**Prompt**
In the listing below, start your output at the line with "Switch to the Interno tab" and end it after the line with "At what coordinates should I click to accomplish: Go", copying every line exactly.

[[ Records supplied, beginning ]]

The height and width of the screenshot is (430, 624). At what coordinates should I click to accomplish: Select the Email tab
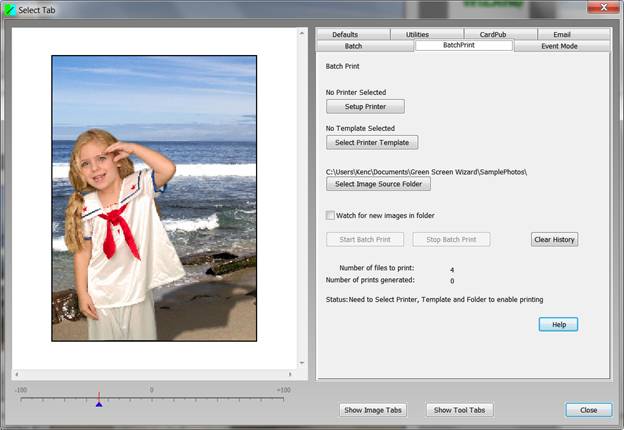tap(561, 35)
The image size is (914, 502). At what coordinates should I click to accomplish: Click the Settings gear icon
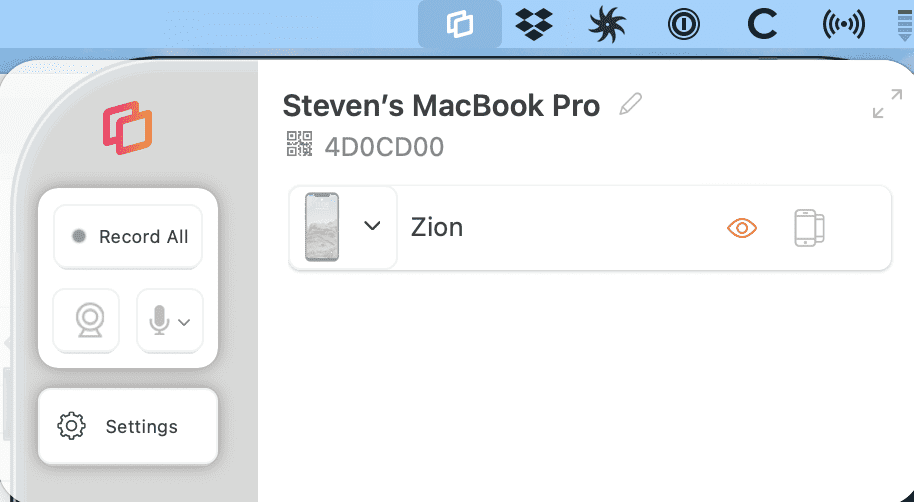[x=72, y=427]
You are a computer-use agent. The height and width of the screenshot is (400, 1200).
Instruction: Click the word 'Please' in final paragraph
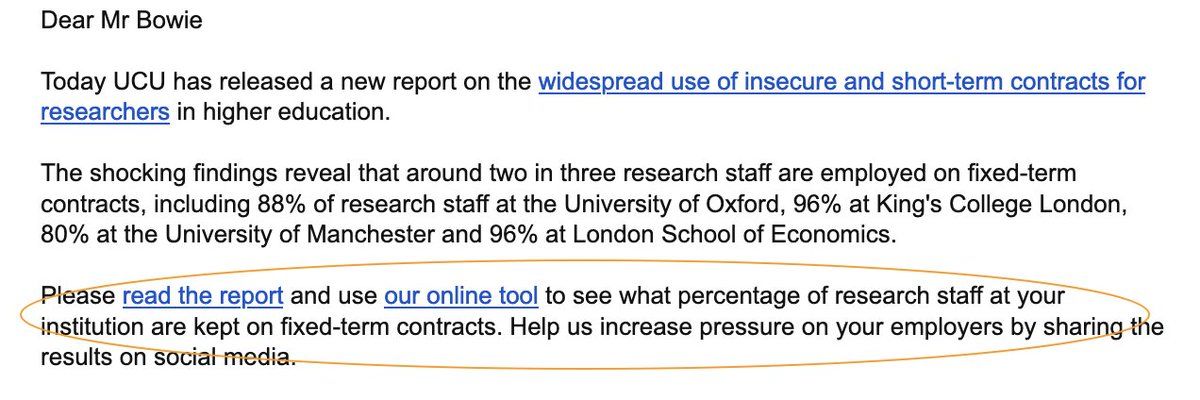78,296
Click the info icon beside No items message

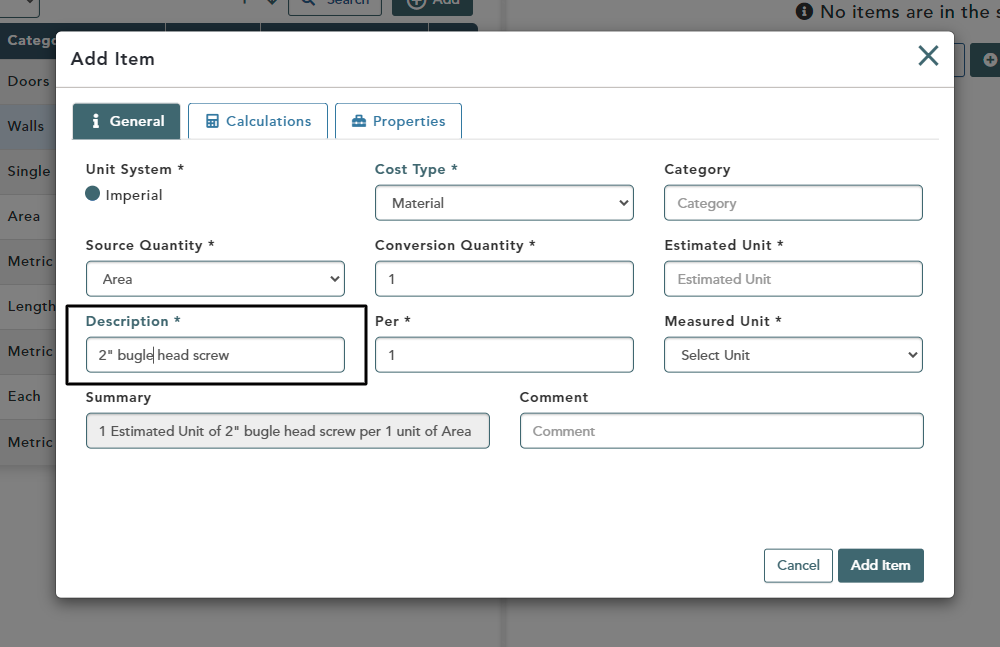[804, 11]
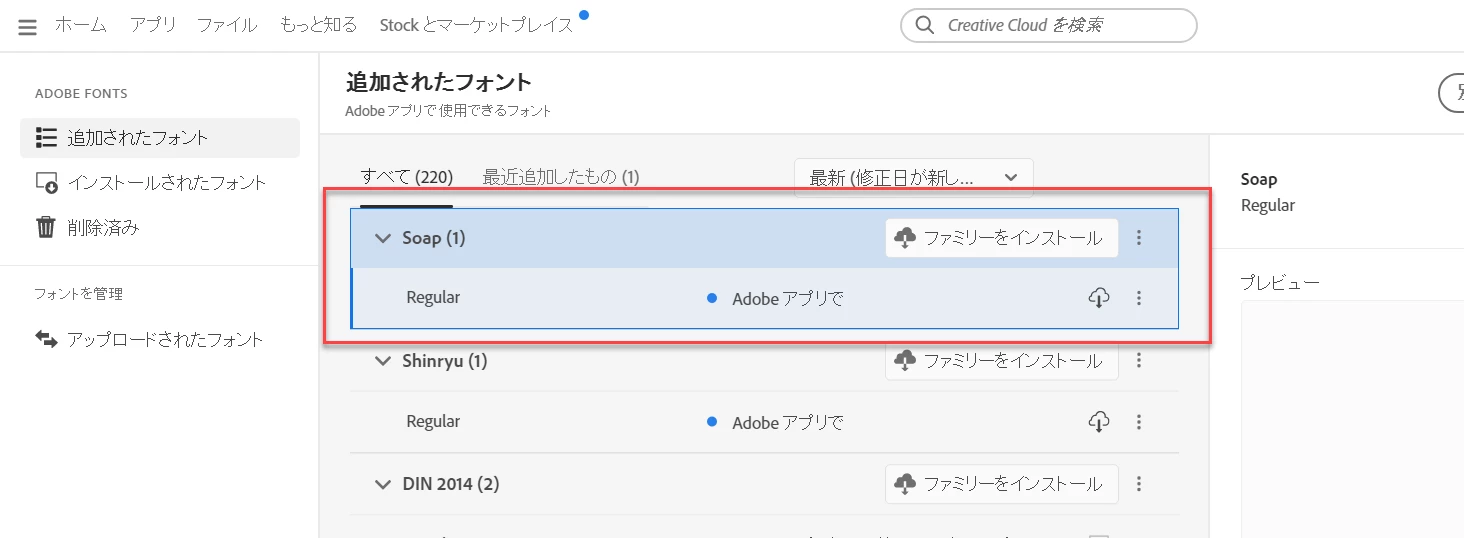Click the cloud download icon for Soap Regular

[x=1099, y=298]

[[ Records supplied, end ]]
[[ Records supplied, beginning ]]

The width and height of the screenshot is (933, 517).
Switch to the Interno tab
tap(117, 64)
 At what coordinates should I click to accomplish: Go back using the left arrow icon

[[ Records supplied, end ]]
[[ Records supplied, beginning ]]

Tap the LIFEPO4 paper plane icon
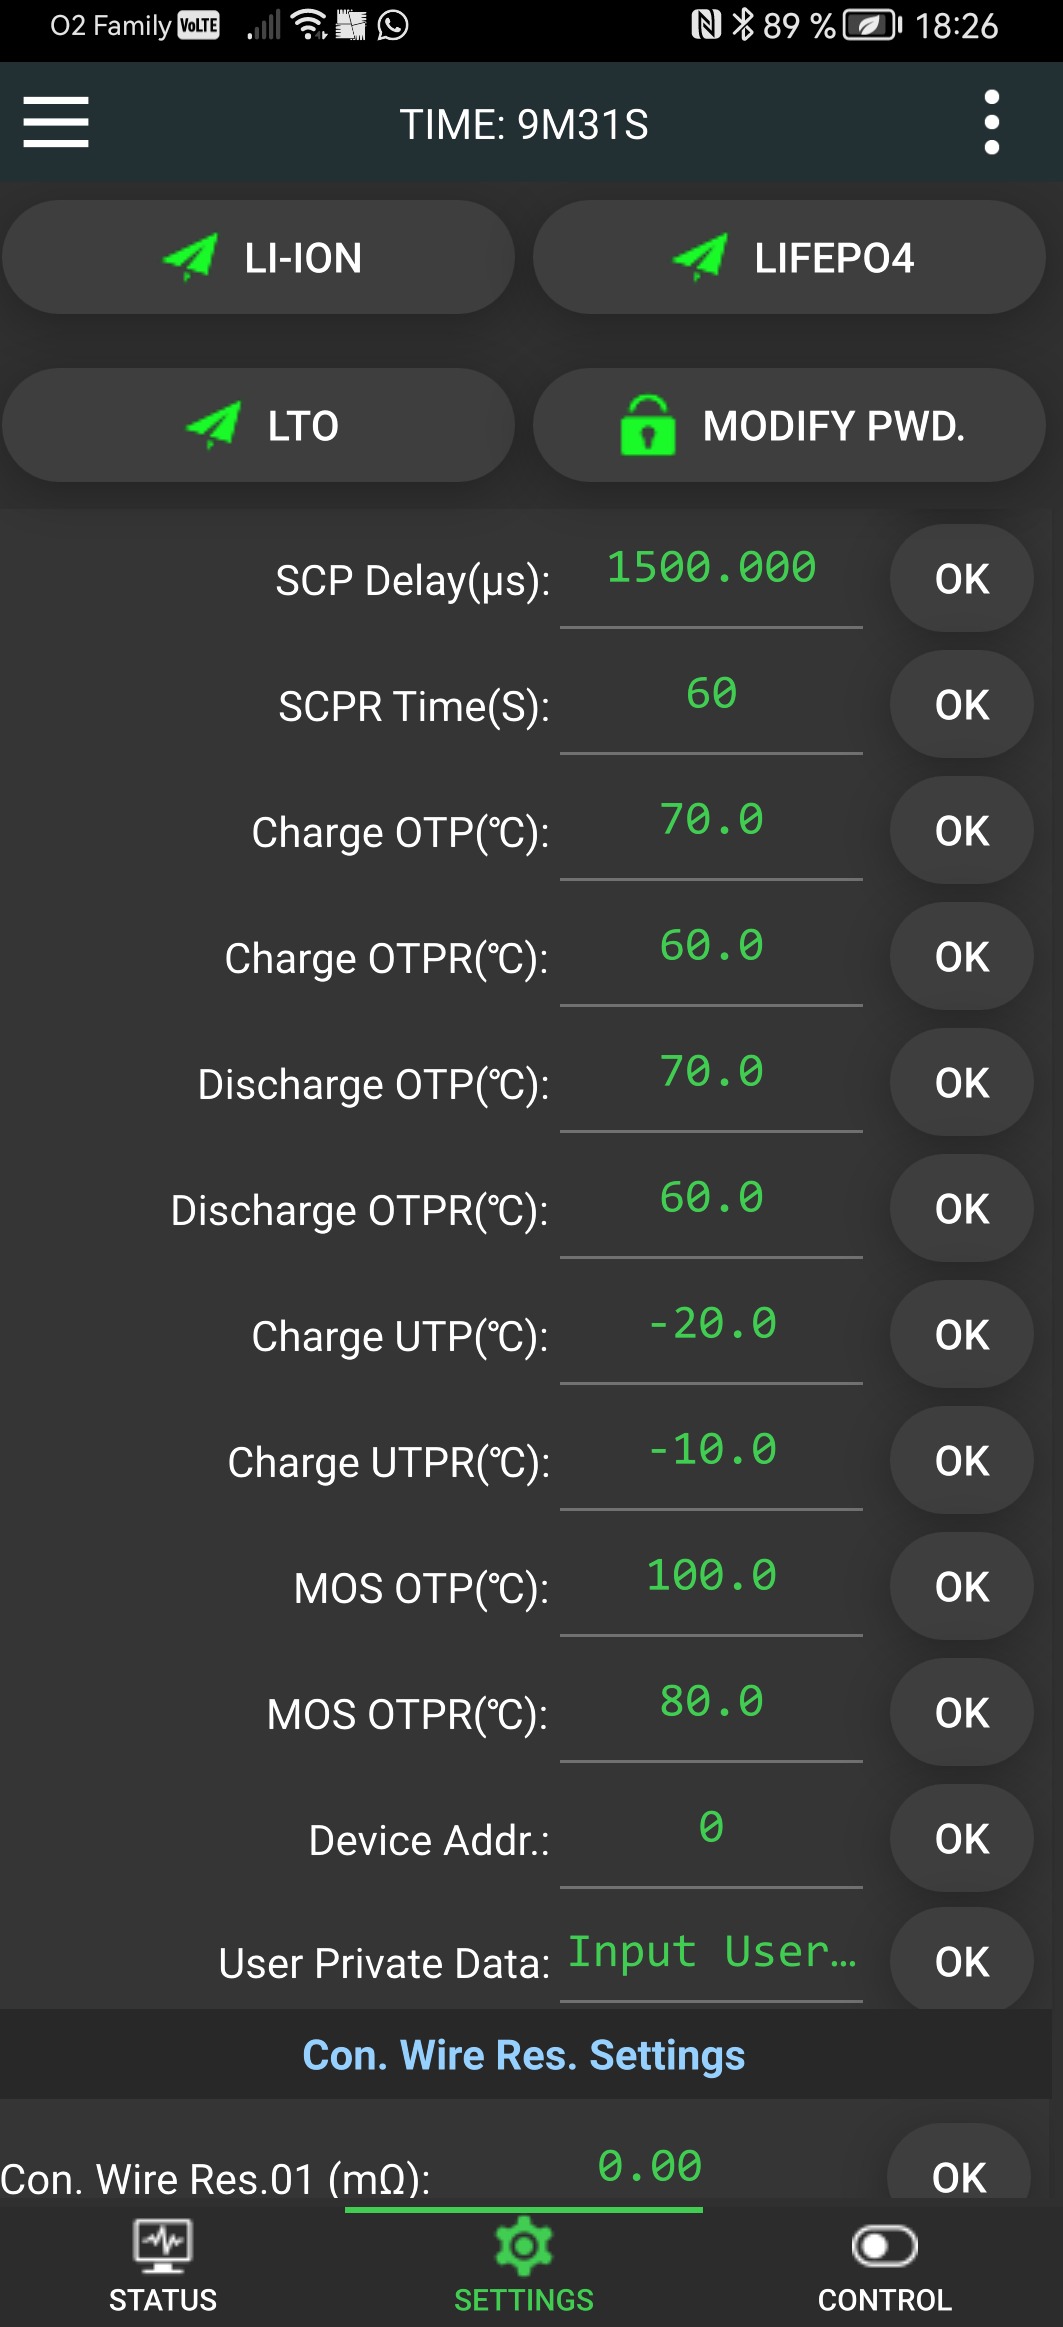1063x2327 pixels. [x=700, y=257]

[[ Records supplied, end ]]

**Reply**
Switch to the Interno tab
tap(117, 64)
 At what coordinates should I click to accomplish: Go back using the left arrow icon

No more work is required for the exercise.